Dezembro, com sua aura de fechamento e reflexão, traz consigo duas datas cruciais para a causa da inclusão e da educação: o Dia Internacional da Pessoa com Deficiência (3 de dezembro), instituído pela ONU em 1992, e o Dia da Criança com Deficiência (9 de dezembro). Mais do que meras efemérides, essas datas servem como poderosos marcos de conscientização e, principalmente, como lembretes solenes sobre os direitos e deveres que regem a participação plena de milhões de pessoas na sociedade.
O Dia Internacional da Pessoa com Deficiência é uma convocação global para mobilizar apoio à dignidade, aos direitos humanos e ao bem-estar das Pessoas com Deficiência (PcD). No Brasil, onde cerca de 15% da população mundial vive com alguma forma de deficiência, essa data ressalta os grandes desafios, como a disparidade na taxa de analfabetismo e de participação no mercado de trabalho, conforme dados do Ministério dos Direitos Humanos e da Cidadania (MDHC).

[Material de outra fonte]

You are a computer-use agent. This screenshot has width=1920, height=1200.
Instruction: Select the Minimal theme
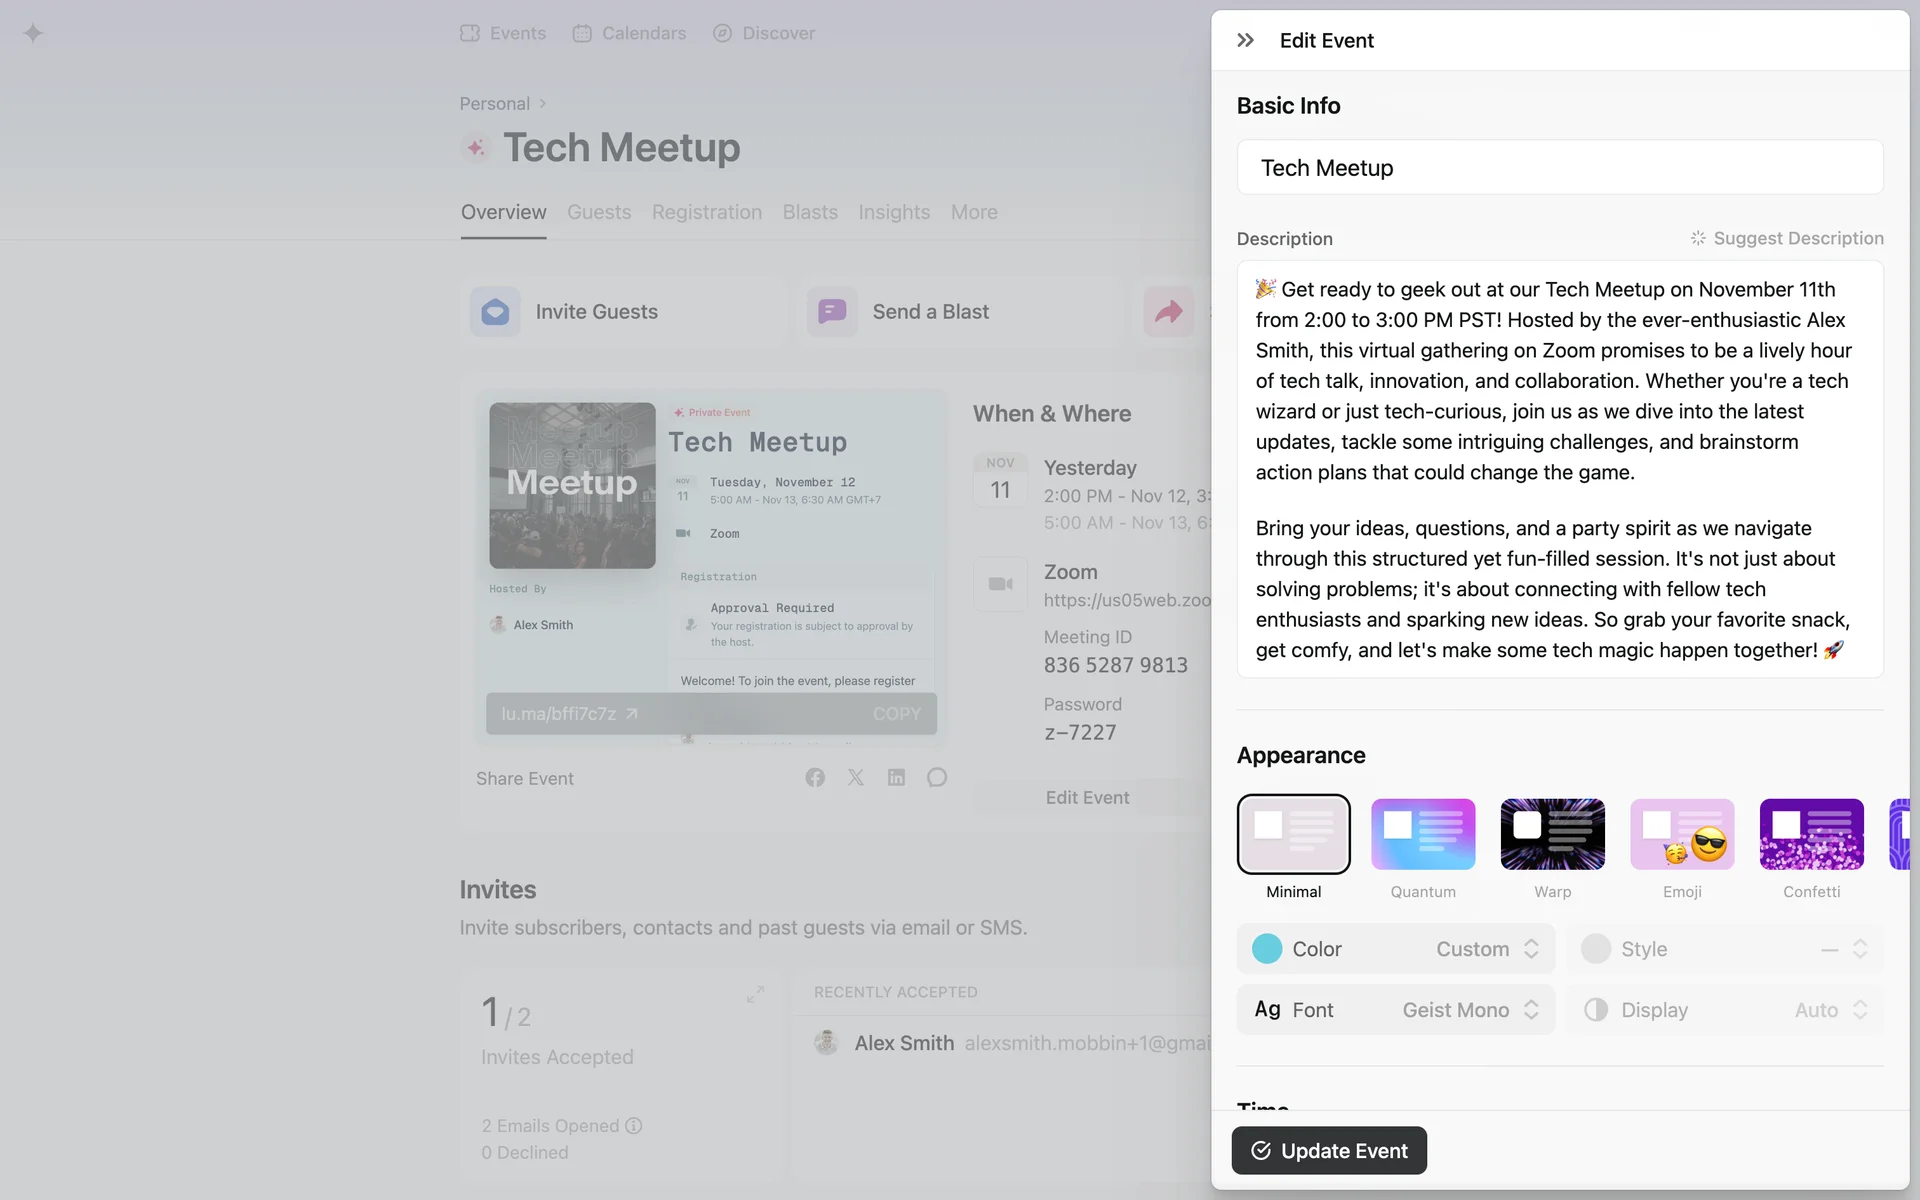[1293, 834]
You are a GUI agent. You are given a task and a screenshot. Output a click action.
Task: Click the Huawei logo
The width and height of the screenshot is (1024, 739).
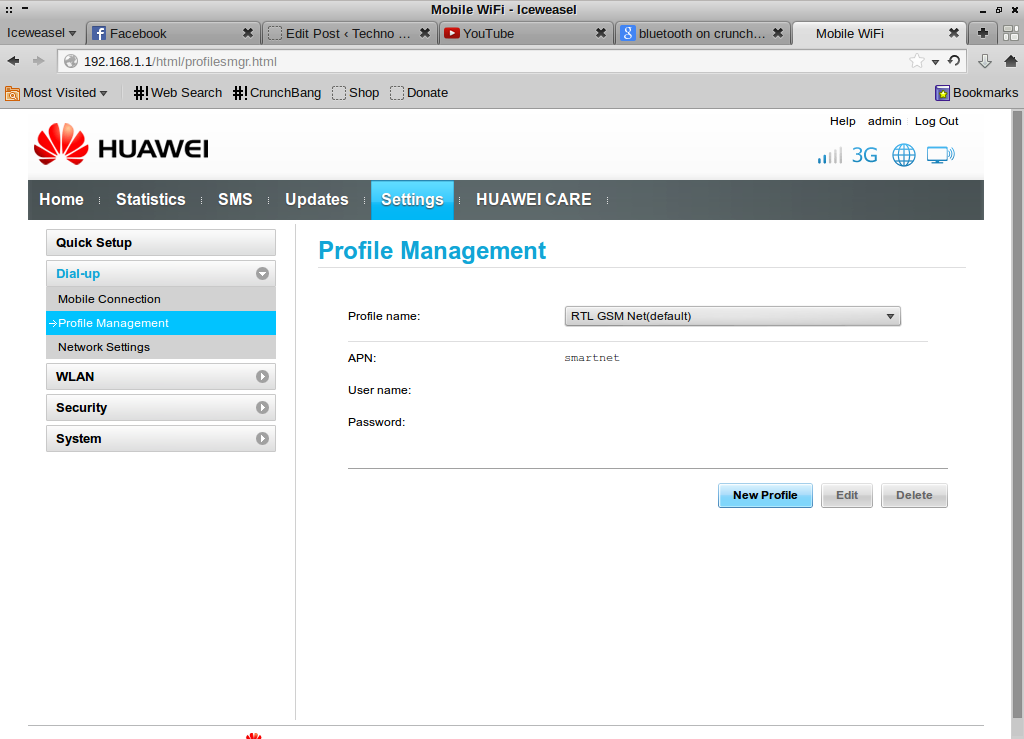tap(121, 147)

Já o Dia da Criança com Deficiência volta o olhar especificamente para a fase de maior desenvolvimento e vulnerabilidade. É um momento de reforçar o direito à intervenção precoce, à saúde, ao lazer e, fundamentalmente, à educação inclusiva de qualidade, garantida pelo Estatuto da Criança e do Adolescente (ECA). Crianças com deficiência têm maior probabilidade de sofrer exclusão e discriminação, e essa data visa promover a empatia e a acessibilidade como formas de garantir sua plena participação.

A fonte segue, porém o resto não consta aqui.